In NekoMiko, you play as the most faceless protagonist this side of slender man. Your namable self-insert vessel is down on their luck, being recently dumped by their girlfriend (who I refuse to believe actually exists). It just so happens that he stumbles upon a rundown Shinto shrine in the smack-dab middle of metropolitan Japan, run by, you guessed it, catgirl shrine maidens. Or NekoMikos? Does that actually function as a word? Apparently yes (I asked an English major).
Anyway, the denizens of the shrine believe that our protagonist has an aura filled with bad luck and attempt to exorcise him. Fortunately, he is filled with too much bad luck and the NekoMiko’s are unable to exorcise him and decides to accompany him to ward it off. This is fortunate for two reasons. One, this is where the plot kicks in and otherwise we’d have even less of a story than what we actually got. And two, who wouldn’t like to have a couple of cute catgirls hanging out with you? That’s the real draw of this title after all.
The visuals in the game are pretty great, with each of the background graphics looking fantastic. The UI is crisp and clean, giving you all the options you’d expect from a VN with a decent budget, and they don’t crowd up the screen. The Nekomiko’s also had incredibly detailed sprites, which does everything right to look extremely cute. Surprisingly, they’re even animated, using a program called E-mote, similar to that of Live2D. It really sells the cute, albeit, some may get turned off by the fact the chests are animated too, which I thought that was a bit unnecessary. However, the large majority of people playing this game are, well
filthy degenerates going to be looking for exactly that.
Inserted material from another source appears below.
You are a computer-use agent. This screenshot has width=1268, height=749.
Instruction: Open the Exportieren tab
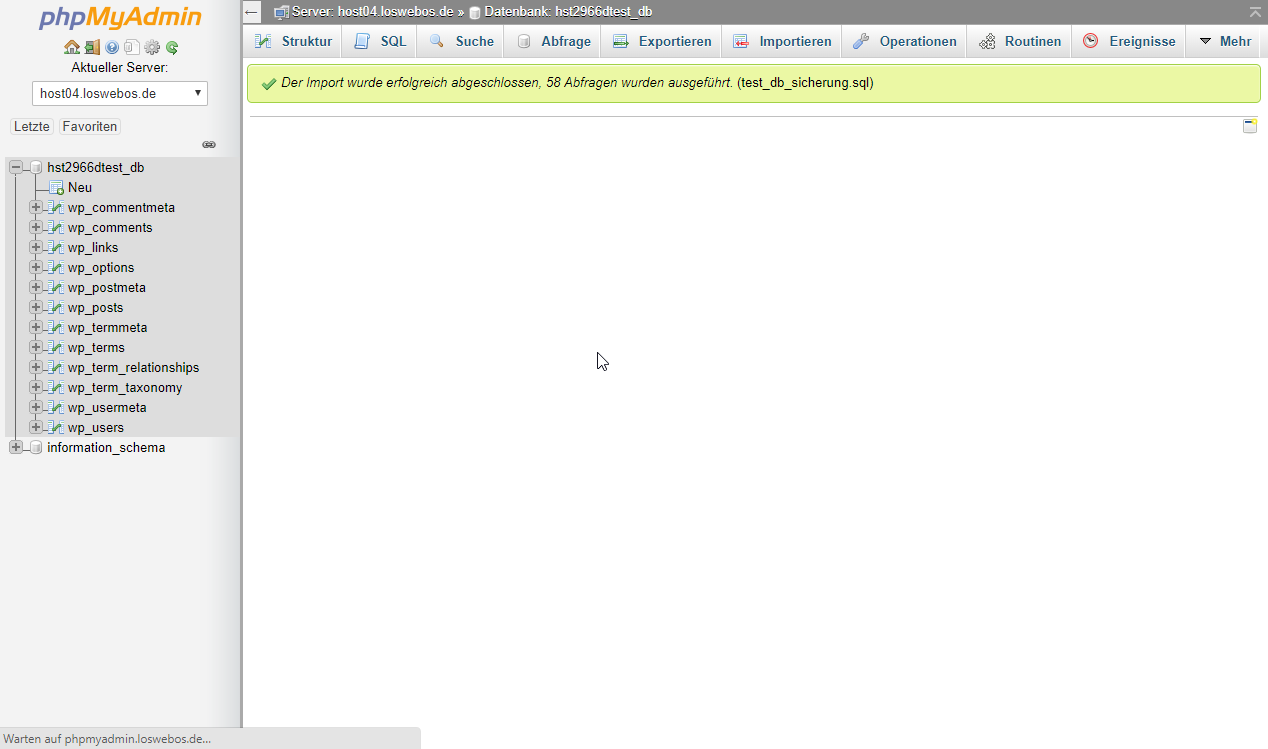(x=663, y=42)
After all, despite the game being on steam, you may notice the existing official R-18 patch. It’ll explain a lot. Because there are several problems with this title.
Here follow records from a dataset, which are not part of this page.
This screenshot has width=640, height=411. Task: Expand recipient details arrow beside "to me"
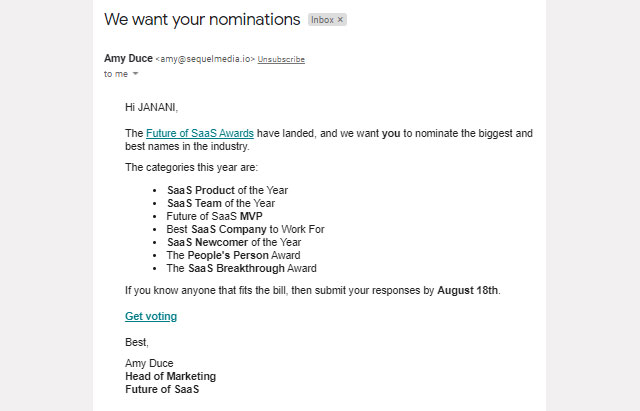click(136, 74)

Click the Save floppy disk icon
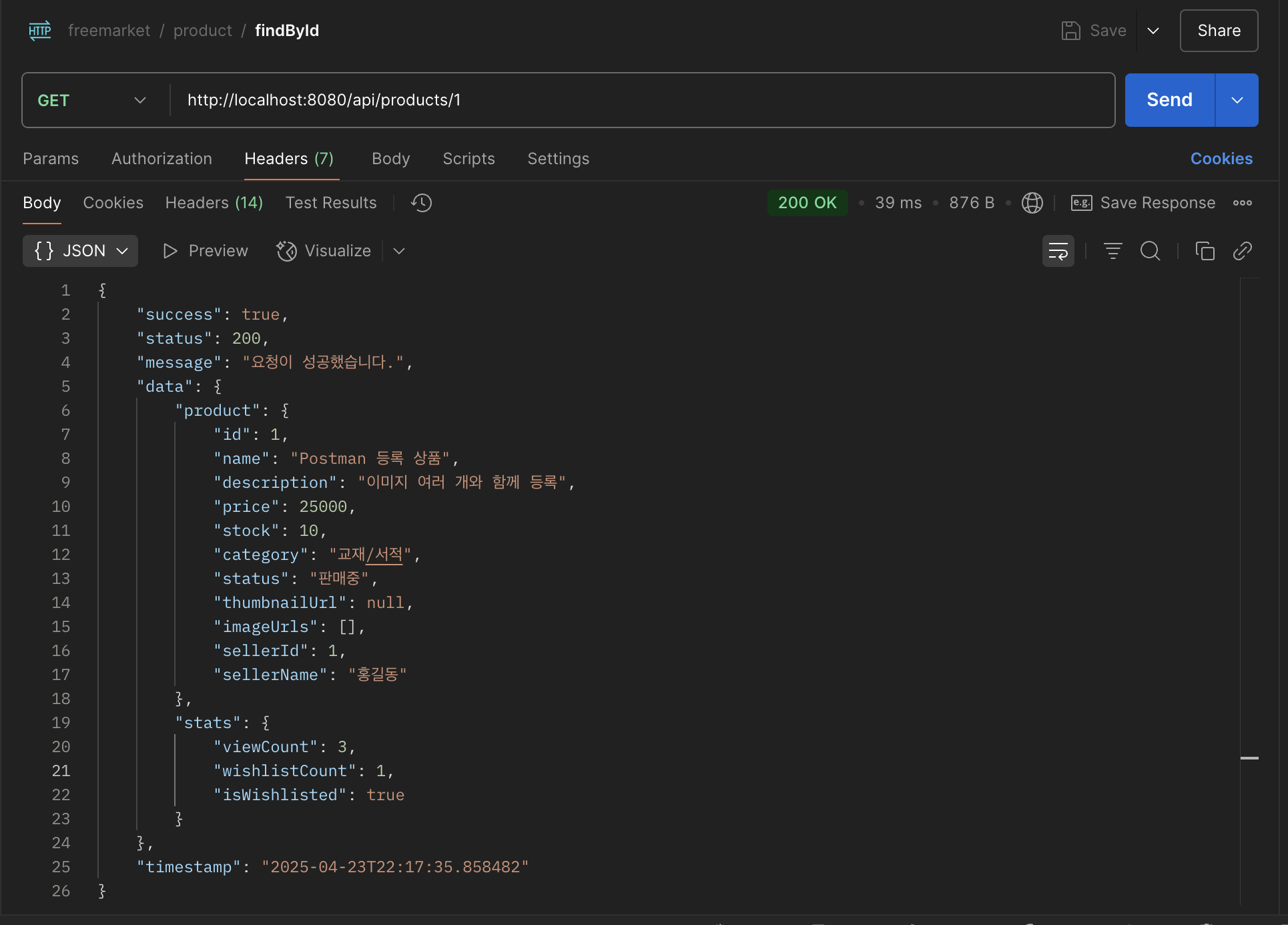[x=1070, y=31]
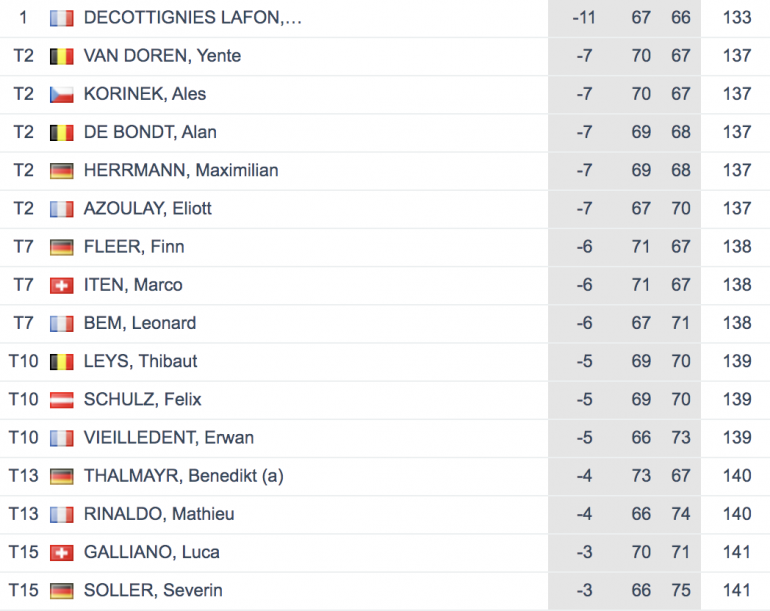This screenshot has height=611, width=770.
Task: Click T15 position of SOLLER row
Action: 24,590
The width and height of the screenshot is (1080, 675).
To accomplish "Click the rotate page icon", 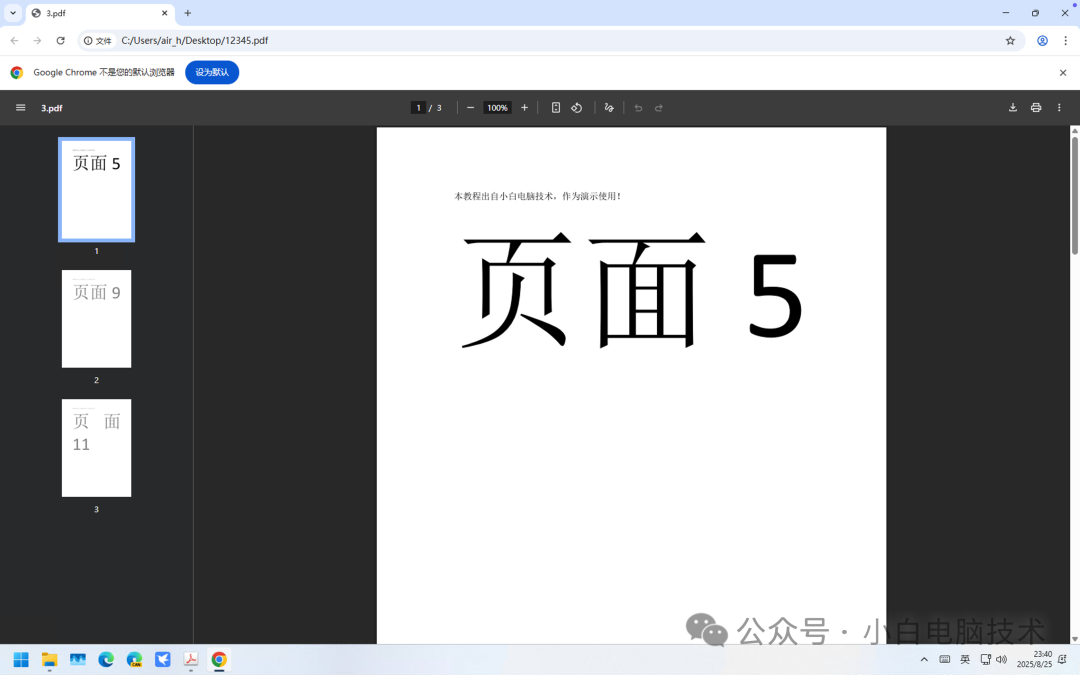I will (x=575, y=107).
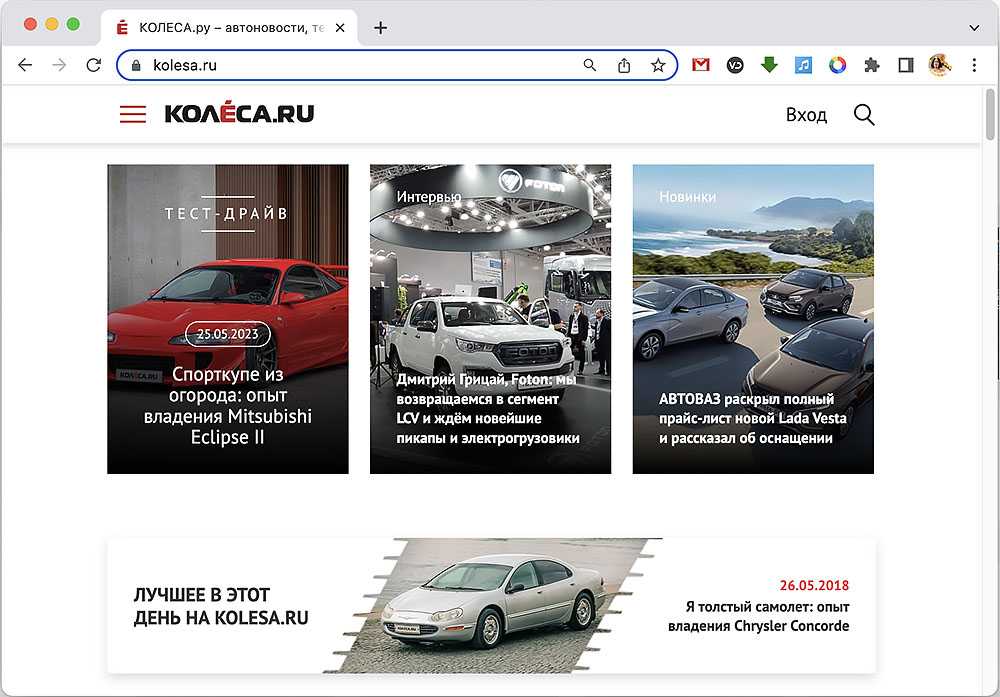Open the user profile avatar menu
The width and height of the screenshot is (1000, 697).
939,65
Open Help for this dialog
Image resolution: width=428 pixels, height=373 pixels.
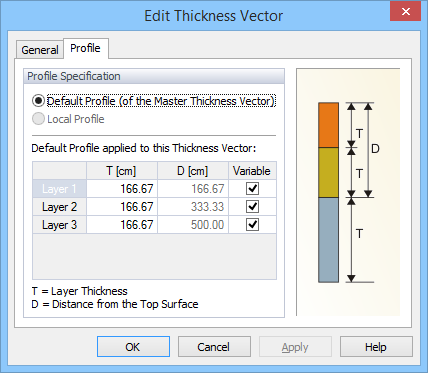point(376,347)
Despite having choices that actually impact the ending, NekoMiko is a very short title. If you run auto-mode and use skip on scenes you’ve already seen in the following playthroughs you’ll run up a playtime of under three hours. Which isn’t bad on its own. But those three hours become a bit iffy in terms of enjoyment when the script is extremely stilted. Right from the start, you’ll likely start to notice that every few sentences, something feels off with the script. Either sentences are out of order or they just don’t flow right. Sentences are stilted, words like ‘are’ and ‘is’ are constantly used incorrectly. This game wasn’t translated by someone with a strong grasp of English which really takes a player out of the experience.
One strong thing the game has going for it, aside from the fantastic visuals, is the soundtrack. What should really be something minor in the grand scheme of things for a basic eroge, was instead something almost deserving of a better game. Each of the three endings has a different ending track, and each of them goes HARD. You’d think this was some sort of epic introspective adventure about the meaning of luck and how to become a better person, but no. It’s an extremely cute and short game with catgirls that climaxes with the protagonist sleeping with one or both of them. It’s a hard pass from me, but if that sounds like something you want, then absolutely go right ahead. And at least we all learned what NekoMiko means.